[Items from a dataset]
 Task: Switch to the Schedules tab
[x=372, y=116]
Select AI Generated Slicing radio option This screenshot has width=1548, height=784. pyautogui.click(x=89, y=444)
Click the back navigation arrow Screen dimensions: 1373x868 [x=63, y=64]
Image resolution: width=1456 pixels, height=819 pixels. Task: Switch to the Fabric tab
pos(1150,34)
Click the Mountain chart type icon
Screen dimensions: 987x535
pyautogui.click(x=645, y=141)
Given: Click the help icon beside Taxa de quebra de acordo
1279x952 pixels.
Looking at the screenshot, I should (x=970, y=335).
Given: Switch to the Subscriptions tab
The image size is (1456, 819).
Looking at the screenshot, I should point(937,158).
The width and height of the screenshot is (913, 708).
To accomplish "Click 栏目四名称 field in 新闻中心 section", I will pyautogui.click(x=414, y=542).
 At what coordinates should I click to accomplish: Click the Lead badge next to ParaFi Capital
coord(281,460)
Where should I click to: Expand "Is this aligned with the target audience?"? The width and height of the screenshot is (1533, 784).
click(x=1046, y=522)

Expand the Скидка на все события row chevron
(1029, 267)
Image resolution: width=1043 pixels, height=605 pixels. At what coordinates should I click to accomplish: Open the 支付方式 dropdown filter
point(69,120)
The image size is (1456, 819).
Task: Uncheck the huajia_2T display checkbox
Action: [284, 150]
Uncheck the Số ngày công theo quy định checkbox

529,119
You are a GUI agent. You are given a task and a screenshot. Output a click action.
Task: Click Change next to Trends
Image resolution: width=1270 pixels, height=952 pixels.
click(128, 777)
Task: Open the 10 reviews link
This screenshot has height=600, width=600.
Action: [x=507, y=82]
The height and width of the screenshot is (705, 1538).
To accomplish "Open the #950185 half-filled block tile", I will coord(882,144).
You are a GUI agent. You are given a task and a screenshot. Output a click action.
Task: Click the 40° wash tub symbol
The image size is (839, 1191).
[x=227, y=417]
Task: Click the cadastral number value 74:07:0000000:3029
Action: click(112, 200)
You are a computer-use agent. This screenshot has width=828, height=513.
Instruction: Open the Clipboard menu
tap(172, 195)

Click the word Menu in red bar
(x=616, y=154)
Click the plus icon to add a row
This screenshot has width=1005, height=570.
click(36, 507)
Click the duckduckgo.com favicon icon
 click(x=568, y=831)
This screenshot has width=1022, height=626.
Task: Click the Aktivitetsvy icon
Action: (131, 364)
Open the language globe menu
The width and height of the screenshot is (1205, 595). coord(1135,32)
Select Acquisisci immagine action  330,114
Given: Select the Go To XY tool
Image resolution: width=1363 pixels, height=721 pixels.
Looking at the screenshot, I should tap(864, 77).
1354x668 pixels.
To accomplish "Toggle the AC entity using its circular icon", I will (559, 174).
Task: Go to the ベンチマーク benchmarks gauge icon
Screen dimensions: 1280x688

• [AIM OF THE EXERCISE]: Render the data as a Markdown table with the columns Row and Line, starting with the line containing "Click the word Menu in red bar" and going on through the line containing "The width and height of the screenshot is (1205, 595).". Number each line in Row, and leave out any blank lines.

• [ANSWER BELOW]:
| Row | Line |
|---|---|
| 1 | Click the word Menu in red bar |
| 2 | (x=616, y=154) |
| 3 | Click the plus icon to add a row |
| 4 | This screenshot has width=1005, height=570. |
| 5 | click(36, 507) |
| 6 | Click the duckduckgo.com favicon icon |
| 7 |  click(x=568, y=831) |
| 8 | This screenshot has width=1022, height=626. |
| 9 | Task: Click the Aktivitetsvy icon |
| 10 | Action: (131, 364) |
| 11 | Open the language globe menu |
| 12 | The width and height of the screenshot is (1205, 595). coord(1135,32) |